HOW TO COMPLETE THIS TASK: Give the following records again in full and without alteration.

DATASET EXCERPTS:
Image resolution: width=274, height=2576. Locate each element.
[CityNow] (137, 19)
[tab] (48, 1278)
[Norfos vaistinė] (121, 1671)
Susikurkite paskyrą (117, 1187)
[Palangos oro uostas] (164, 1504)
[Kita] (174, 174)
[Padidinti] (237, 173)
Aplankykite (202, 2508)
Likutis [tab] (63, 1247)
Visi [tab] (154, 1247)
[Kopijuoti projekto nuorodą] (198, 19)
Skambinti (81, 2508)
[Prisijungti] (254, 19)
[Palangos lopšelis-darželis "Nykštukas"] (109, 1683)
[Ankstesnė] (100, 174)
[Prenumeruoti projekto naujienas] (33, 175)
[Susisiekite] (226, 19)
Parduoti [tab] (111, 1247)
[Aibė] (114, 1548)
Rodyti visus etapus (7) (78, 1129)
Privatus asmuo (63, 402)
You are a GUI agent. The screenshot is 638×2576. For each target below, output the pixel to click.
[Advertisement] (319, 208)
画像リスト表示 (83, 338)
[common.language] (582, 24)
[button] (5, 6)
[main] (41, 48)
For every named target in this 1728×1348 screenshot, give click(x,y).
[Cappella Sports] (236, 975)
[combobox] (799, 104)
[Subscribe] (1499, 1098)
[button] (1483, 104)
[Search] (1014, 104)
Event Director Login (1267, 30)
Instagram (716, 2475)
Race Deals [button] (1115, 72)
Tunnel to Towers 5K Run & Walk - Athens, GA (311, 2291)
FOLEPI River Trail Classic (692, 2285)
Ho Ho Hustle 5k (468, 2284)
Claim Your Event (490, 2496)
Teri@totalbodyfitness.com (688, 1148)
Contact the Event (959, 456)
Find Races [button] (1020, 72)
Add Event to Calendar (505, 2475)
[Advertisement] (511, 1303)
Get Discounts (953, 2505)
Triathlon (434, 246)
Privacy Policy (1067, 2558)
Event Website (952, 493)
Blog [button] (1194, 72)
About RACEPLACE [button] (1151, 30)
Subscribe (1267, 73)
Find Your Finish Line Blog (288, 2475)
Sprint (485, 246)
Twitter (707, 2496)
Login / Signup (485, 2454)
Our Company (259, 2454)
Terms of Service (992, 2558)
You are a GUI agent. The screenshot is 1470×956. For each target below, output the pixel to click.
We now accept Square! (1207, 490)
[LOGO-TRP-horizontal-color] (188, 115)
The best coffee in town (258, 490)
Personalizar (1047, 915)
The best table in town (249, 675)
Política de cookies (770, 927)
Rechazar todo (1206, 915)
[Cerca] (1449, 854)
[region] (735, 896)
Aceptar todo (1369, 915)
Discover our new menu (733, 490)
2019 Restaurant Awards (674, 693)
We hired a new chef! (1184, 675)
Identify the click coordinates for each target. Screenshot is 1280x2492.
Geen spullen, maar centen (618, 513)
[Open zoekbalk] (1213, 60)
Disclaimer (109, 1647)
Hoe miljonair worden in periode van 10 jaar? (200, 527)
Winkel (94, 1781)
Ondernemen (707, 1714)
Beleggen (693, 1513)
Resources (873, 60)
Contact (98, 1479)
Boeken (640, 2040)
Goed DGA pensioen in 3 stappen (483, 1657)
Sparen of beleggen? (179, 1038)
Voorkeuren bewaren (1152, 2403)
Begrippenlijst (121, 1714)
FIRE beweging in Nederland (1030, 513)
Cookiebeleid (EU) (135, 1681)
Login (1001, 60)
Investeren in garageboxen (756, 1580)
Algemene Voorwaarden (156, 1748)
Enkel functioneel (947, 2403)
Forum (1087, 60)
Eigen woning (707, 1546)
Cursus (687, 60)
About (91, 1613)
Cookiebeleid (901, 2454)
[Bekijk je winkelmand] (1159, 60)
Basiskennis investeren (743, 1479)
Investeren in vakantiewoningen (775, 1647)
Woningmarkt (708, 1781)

WRITTEN SOLUTION:
Image resolution: width=274, height=2576. Locate each element.
[CityNow] (137, 19)
[tab] (48, 1278)
[Norfos vaistinė] (121, 1671)
Susikurkite paskyrą (117, 1187)
[Palangos oro uostas] (164, 1504)
[Kita] (174, 174)
[Padidinti] (237, 173)
Aplankykite (202, 2508)
Likutis [tab] (63, 1247)
Visi [tab] (154, 1247)
[Kopijuoti projekto nuorodą] (198, 19)
Skambinti (81, 2508)
[Prisijungti] (254, 19)
[Palangos lopšelis-darželis "Nykštukas"] (109, 1683)
[Ankstesnė] (100, 174)
[Prenumeruoti projekto naujienas] (33, 175)
[Susisiekite] (226, 19)
Parduoti [tab] (111, 1247)
[Aibė] (114, 1548)
Rodyti visus etapus (7) (78, 1129)
Privatus asmuo (63, 402)
You are a GUI agent. The screenshot is 638×2576. For each target below, output the pixel to click.
[Advertisement] (319, 208)
画像リスト表示 (83, 338)
[common.language] (582, 24)
[button] (5, 6)
[main] (41, 48)
For every named target in this 1728×1348 screenshot, give click(x,y).
[Cappella Sports] (236, 975)
[combobox] (799, 104)
[Subscribe] (1499, 1098)
[button] (1483, 104)
[Search] (1014, 104)
Event Director Login (1267, 30)
Instagram (716, 2475)
Race Deals [button] (1115, 72)
Tunnel to Towers 5K Run & Walk - Athens, GA (311, 2291)
FOLEPI River Trail Classic (692, 2285)
Ho Ho Hustle 5k (468, 2284)
Claim Your Event (490, 2496)
Teri@totalbodyfitness.com (688, 1148)
Contact the Event (959, 456)
Find Races [button] (1020, 72)
Add Event to Calendar (505, 2475)
[Advertisement] (511, 1303)
Get Discounts (953, 2505)
Triathlon (434, 246)
Privacy Policy (1067, 2558)
Event Website (952, 493)
Blog [button] (1194, 72)
About RACEPLACE [button] (1151, 30)
Subscribe (1267, 73)
Find Your Finish Line Blog (288, 2475)
Sprint (485, 246)
Twitter (707, 2496)
Login / Signup (485, 2454)
Our Company (259, 2454)
Terms of Service (992, 2558)
You are a GUI agent. The screenshot is 1470×956. For each target below, output the pixel to click.
We now accept Square! (1207, 490)
[LOGO-TRP-horizontal-color] (188, 115)
The best coffee in town (258, 490)
Personalizar (1047, 915)
The best table in town (249, 675)
Política de cookies (770, 927)
Rechazar todo (1206, 915)
[Cerca] (1449, 854)
[region] (735, 896)
Aceptar todo (1369, 915)
Discover our new menu (733, 490)
2019 Restaurant Awards (674, 693)
We hired a new chef! (1184, 675)
Identify the click coordinates for each target. Screenshot is 1280x2492.
Geen spullen, maar centen (618, 513)
[Open zoekbalk] (1213, 60)
Disclaimer (109, 1647)
Hoe miljonair worden in periode van 10 jaar? (200, 527)
Winkel (94, 1781)
Ondernemen (707, 1714)
Beleggen (693, 1513)
Resources (873, 60)
Contact (98, 1479)
Boeken (640, 2040)
Goed DGA pensioen in 3 stappen (483, 1657)
Sparen of beleggen? (179, 1038)
Voorkeuren bewaren (1152, 2403)
Begrippenlijst (121, 1714)
FIRE beweging in Nederland (1030, 513)
Cookiebeleid (EU) (135, 1681)
Login (1001, 60)
Investeren in garageboxen (756, 1580)
Algemene Voorwaarden (156, 1748)
Enkel functioneel (947, 2403)
Forum (1087, 60)
Eigen woning (707, 1546)
Cursus (687, 60)
About (91, 1613)
Cookiebeleid (901, 2454)
[Bekijk je winkelmand] (1159, 60)
Basiskennis investeren (743, 1479)
Investeren in vakantiewoningen (775, 1647)
Woningmarkt (708, 1781)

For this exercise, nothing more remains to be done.